I am deeply concerned that this is wishful thinking based on performance concerns — and validated with a non-representative audience. I’d guess that most of the Packed users were experts who were reaching for packed objects because they had serious performance problems to solve. (What works in a pilot school for gifted students with hand-picked teachers, doesn’t always scale up to LA County Unified.)
I think that we muck with the intuitivess of `==` at our peril. Of all the concerns i have about totality, equality is bigger that all the rest put together.
> In terms of values, is this really the model we want? Users are already used to needing to call .equals() on equivalent objects. By choosing the answer carefully here, we help to guide the right user mental model for some of the other proposals - locking being a key one.

==========

- **STATED PROBLEM A**
Translate this sentence from the post on object equality into Spanish: "I'd guess that most of the Packed users were experts who were reaching for packed objects because they had serious performance problems to solve."
- **STATED PROBLEM B**
In the post on object equality, what does the quoted passage say users are already used to needing to call on equivalent objects?

- **COLLECTED DATA**

==========

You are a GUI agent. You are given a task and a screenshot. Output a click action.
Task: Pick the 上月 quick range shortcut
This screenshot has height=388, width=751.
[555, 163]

==========

- **TASK RESPONSE A**
Supongo que la mayoría de los usuarios de Packed eran expertos que recurrían a los objetos empaquetados porque tenían serios problemas de rendimiento que resolver.

- **TASK RESPONSE B**
.equals()